Hypersensitivity pneumonitis “HP” Testing
and Other Blood Tests for Mold Exposure
Hypersensitivity pneumonitis (also called extrinsic allergic alveolitis, EAA) is an inflammation of the air sacs of the lungs or alveoli within the lungs caused by hypersensitivity to inhaled organic dusts such as, mold spores or Beta Glucans. Hypersensitivity pneumonitis can cause a permanent scaring of the lungs.
In the acute form of HP, symptoms may develop 4–6 hours following heavy exposure to the provoking antigen. Symptoms include fever, chills, malaise (a general feeling of being unwell), cough, chest tightness, dyspena (shortness of breath) and headaches. Symptoms resolve within 12 hours to several days upon cessation of exposure.
Acute HP is characterized by poorly formed noncaseating interstitial granulomas (when the immune system attempts to wall off substances that it perceives as foreign but is unable to eliminate) and mononuclear cell infiltration in a peribronchial distribution with prominent giant cells.

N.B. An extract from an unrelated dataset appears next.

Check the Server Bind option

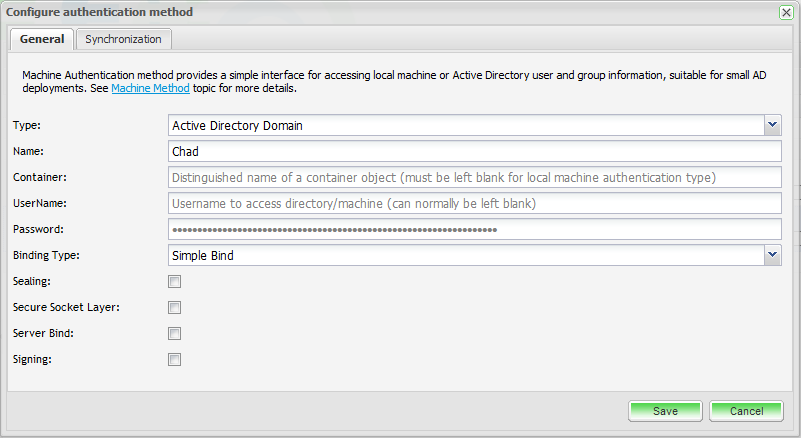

On chest radiographs, a diffuse micronodular interstitial pattern (at times with ground-glass density in the lower and middle lung zones) may be observed. Findings are normal in approximately 10% of patients.” In high-resolution CT scan, ground-glass opacities or diffusely increased radiodensities are present. Pulmonary function tests show reduced diffusion capacity of lungs for carbon monoxide (DLCO)). Many patients have hypoxemia at rest, and all patients desaturate with exercise.
Patients with subacute HP gradually develop a productive cough, dyspnea, fatigue, anorexia, weight loss, and pleurisy. Symptoms are similar to the acute form of the disease, but are less severe and last longer. On chest radiographs, micronodular or reticular opacities are most prominent in mid-to-lower lung zones. Findings may be present in patients who have experienced repeated acute attacks. The subacute, or intermittent, form produces more well-formed noncaseating granulomas, bronchiolitis with or without organizing pneunonis, and interstitial fibrosis
In chronic HP, patients often lack a history of acute episodes. They have an insidious onset of cough, progressive dyspnea, fatigue, and weight loss. Avoiding any further exposure is recommended. Clubbing (deformity of fingers and finger nails) is observed in 50% of patients. Tachypnea (rapid breathing), respiratory distress, and inspiratory crackles over lower lung fields often are present.
On chest radiographs, progressive fibrotic changes with loss of lung volume particularly affect the upper lobes. Nodular or ground-glass opacities are not present. Features of emphysema are found on significant chest films and CT scans.
Chronic forms reveal additional findings of chronic interstitial inflammation and alveolar destruction (honeycombing) with dense fibrosis. Cholesterol clefts or asteroid bodies are present within or outside granulomas.